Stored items
*** Begin section ***

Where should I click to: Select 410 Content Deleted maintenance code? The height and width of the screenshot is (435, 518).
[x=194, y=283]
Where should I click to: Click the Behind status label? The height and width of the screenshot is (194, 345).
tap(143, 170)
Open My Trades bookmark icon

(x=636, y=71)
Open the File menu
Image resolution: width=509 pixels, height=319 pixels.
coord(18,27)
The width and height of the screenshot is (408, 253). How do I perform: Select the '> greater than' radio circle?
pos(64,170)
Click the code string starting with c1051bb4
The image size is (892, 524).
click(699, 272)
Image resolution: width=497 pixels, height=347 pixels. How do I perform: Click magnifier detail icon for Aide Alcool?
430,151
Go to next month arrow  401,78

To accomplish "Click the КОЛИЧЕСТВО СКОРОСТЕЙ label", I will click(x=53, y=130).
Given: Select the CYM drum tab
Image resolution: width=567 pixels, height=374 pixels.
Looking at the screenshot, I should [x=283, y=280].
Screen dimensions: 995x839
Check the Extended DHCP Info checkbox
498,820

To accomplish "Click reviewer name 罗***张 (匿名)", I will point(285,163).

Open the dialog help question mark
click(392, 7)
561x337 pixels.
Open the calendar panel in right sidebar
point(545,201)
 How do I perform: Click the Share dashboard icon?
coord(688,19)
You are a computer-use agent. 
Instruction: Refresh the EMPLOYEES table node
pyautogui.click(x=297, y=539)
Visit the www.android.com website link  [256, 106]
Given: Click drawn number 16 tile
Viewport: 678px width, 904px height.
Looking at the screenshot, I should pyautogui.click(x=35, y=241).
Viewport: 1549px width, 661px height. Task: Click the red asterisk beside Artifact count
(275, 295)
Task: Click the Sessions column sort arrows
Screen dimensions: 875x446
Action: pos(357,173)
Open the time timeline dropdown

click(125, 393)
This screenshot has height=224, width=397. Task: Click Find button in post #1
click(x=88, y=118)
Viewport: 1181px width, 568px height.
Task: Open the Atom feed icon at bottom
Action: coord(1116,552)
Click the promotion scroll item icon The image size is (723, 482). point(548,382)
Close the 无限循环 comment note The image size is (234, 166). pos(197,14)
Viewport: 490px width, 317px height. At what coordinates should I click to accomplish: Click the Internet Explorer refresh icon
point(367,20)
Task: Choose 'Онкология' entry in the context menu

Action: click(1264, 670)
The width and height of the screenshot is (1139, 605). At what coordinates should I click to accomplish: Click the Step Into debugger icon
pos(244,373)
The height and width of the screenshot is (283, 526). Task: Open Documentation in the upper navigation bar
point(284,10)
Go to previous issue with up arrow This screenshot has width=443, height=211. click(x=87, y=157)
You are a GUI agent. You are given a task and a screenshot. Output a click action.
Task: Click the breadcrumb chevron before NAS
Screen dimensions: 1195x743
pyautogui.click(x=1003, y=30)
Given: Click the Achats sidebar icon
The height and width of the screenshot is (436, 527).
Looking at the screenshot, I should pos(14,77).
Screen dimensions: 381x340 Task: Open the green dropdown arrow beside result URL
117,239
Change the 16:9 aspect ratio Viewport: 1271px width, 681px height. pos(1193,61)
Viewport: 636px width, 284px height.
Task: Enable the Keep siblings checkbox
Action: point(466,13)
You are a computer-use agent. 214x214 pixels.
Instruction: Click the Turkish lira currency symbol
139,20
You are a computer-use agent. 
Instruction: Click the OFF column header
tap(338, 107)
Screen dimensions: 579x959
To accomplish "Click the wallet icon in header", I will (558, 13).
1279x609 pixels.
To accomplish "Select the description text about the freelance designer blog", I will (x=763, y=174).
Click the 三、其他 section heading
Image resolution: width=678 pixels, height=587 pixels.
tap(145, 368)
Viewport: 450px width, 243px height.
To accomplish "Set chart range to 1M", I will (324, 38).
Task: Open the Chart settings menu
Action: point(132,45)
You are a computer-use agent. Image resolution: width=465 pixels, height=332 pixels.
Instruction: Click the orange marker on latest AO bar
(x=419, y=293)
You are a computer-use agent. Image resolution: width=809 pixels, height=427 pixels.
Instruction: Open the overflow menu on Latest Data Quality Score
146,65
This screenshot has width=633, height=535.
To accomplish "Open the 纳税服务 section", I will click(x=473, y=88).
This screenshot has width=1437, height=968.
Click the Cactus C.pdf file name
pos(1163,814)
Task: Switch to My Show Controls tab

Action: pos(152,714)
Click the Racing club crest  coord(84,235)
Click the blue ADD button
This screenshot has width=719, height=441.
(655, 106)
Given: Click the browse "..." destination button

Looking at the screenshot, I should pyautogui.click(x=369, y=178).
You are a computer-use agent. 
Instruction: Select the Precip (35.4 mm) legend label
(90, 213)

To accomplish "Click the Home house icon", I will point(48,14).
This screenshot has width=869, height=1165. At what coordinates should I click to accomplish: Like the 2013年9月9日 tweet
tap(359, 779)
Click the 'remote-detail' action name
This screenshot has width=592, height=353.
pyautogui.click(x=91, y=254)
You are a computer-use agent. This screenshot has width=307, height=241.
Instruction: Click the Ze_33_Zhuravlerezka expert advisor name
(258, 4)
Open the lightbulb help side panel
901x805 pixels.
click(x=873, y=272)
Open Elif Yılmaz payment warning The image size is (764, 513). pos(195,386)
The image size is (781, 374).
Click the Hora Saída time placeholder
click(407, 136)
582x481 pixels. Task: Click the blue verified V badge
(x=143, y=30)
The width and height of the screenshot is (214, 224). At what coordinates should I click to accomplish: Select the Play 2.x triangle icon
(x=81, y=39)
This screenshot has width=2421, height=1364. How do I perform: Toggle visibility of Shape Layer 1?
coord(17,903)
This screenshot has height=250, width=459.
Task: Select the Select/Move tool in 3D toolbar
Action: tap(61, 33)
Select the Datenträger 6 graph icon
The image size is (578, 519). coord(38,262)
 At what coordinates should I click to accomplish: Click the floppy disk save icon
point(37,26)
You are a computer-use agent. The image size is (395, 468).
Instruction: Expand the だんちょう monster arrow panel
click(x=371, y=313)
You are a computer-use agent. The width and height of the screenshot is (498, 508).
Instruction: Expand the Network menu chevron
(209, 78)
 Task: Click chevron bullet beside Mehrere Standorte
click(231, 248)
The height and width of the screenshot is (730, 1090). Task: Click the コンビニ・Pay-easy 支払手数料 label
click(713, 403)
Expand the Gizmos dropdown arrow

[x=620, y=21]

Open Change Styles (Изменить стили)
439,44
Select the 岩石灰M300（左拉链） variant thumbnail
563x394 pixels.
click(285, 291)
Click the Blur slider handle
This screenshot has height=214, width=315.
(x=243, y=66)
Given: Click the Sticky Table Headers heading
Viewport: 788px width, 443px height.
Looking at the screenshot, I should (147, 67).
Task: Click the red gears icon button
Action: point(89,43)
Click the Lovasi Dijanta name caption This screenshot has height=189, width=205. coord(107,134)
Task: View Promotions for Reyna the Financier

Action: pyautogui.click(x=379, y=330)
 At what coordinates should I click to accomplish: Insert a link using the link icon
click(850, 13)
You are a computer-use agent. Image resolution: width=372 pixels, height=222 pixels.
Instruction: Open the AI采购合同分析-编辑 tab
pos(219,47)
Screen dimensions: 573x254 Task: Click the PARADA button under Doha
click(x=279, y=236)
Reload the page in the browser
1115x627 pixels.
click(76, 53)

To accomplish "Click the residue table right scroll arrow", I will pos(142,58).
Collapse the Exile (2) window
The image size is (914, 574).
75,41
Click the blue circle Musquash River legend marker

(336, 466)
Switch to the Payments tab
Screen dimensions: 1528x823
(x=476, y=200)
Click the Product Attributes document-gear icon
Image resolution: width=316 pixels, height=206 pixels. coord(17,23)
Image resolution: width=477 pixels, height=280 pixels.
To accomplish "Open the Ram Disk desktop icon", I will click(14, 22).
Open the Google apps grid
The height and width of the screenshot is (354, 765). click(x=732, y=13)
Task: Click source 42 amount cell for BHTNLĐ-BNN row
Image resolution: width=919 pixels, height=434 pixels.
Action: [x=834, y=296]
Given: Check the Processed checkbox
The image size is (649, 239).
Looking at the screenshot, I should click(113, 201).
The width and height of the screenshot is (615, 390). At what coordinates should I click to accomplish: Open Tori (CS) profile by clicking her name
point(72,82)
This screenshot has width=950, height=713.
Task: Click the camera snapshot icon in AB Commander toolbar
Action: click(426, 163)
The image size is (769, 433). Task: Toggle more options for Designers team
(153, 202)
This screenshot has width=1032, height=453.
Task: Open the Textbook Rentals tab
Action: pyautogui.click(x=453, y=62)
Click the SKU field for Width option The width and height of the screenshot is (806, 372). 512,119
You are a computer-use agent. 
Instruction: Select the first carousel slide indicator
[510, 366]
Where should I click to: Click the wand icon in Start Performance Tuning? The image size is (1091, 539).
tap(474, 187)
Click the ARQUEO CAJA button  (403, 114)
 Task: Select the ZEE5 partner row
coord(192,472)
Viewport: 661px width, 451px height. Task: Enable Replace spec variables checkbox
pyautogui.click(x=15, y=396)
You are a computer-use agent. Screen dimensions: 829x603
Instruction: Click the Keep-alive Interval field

*** End section ***

What you should do :: Above are the entries. Output exactly the lines beginning with the line that has "Select the 岩石灰M300（左拉链） variant thumbnail" and ending with the line that has "Given: Click the Sticky Table Headers heading".

Your solution ::
Select the 岩石灰M300（左拉链） variant thumbnail
563x394 pixels.
click(285, 291)
Click the Blur slider handle
This screenshot has height=214, width=315.
(x=243, y=66)
Given: Click the Sticky Table Headers heading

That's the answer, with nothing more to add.